Jungsein ist überwältigend - voller Poesie und Rebellion, voller Schönheit, Liebe und Freiheit. Der Idealismus opponiert gegen die Realität, die Leidenschaft erhebt sich gegen die Strategie. Der Kompromiss mag ein sinnvolles Prinzip sein, aber nicht für die eigene Person: Das geträumte Leben und das gelebte Leben sollen sich nicht von einander unterscheiden lassen. Wer kann nicht die Lust junger Menschen nachempfinden, die Welt zu berühren und von der Welt berührt zu werden? Das Gefühl, einzigartig zu sein und das Leben aus den Angeln heben zu können? Es ist ein beneidenswerter Zustand.

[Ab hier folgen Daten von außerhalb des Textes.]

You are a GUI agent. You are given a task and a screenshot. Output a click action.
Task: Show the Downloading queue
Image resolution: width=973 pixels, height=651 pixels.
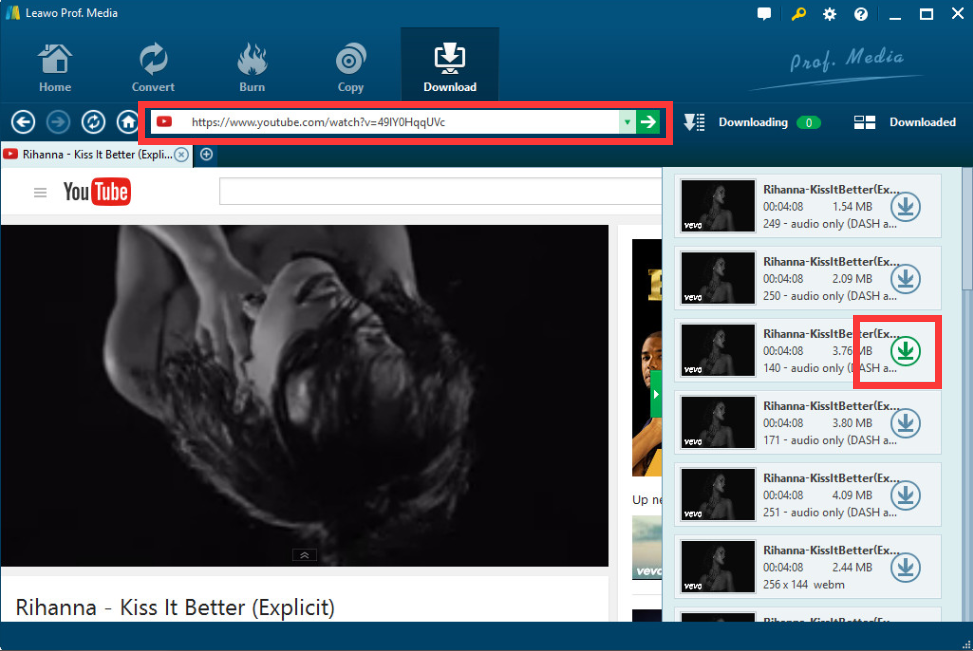(x=752, y=122)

Doch bei Soziologen und Journalisten genießt die Jugend einen schlechten Ruf: Von Rebellentum könne doch keine Rede sein, klagen sie, eine Kohorte zeige sich angepasster als die vorherige. Die hedonistischen Vertreter der Generation X oder Golf setzen vielleicht allmählich Bauch an, doch auch die nachfolgenden Millennials Generation Y und Generation Z sollen den berühmten Jugendstudien zufolge unpolitisch, karrierebewusst und ich-bezogen sein. Dabei ist nicht einmal ihr Narzissmus noch programmatisch! Aber wenn sich die Jugend dann auf die Straße klebt, ist es natürlich auch wieder nicht recht.
Die Psychologen spotten nicht über die Jugend, sie machen sich Sorgen: Der Jugend geht es schlecht, haben sie festgestellt, und die Diskussionen in der Zunft gehen schon nicht mehr darum, ob die Jugend in die Depression gestürzt wurde, sondern höchstens noch wodurch: Was hat größeren Anteil an ihrer seelischen Not: Die Pandemie, die Klimakrise oder der Krieg? Das Serien‑Streaming, Instagram oder die Smartphones? Die Zahl junger Menschen zwischen 15 und 24 Jahren, die sich von Problemen und Ängsten niedergeschlagen fühlen, hat sich in den vergangenen zehn Jahren in Großbritannien und den USA verdoppelt, in Frankreich sogar vervierfacht. Laut der letzten Trendstudie in Deutschland fühlen sich 27 Prozent depressiv. Ist Jugend doch nicht zu beneiden, sondern eher zu bedauern?
Zumindest in Film und Literatur ist das Jungsein noch ein Zustand, der gefeiert werden kann. Coming-of-Age erzählt vom Erwachsenwerden, vom Begehren und vom Aufbegehren, von der Suche nach Identität und der Konfrontation mit der Gesellschaft. Manchmal helfen die Erzählungen, den Weg ins Leben zu finden, manchmal dienen sie einfach nur dazu, ihm für ein paar Stunden zu entkommen.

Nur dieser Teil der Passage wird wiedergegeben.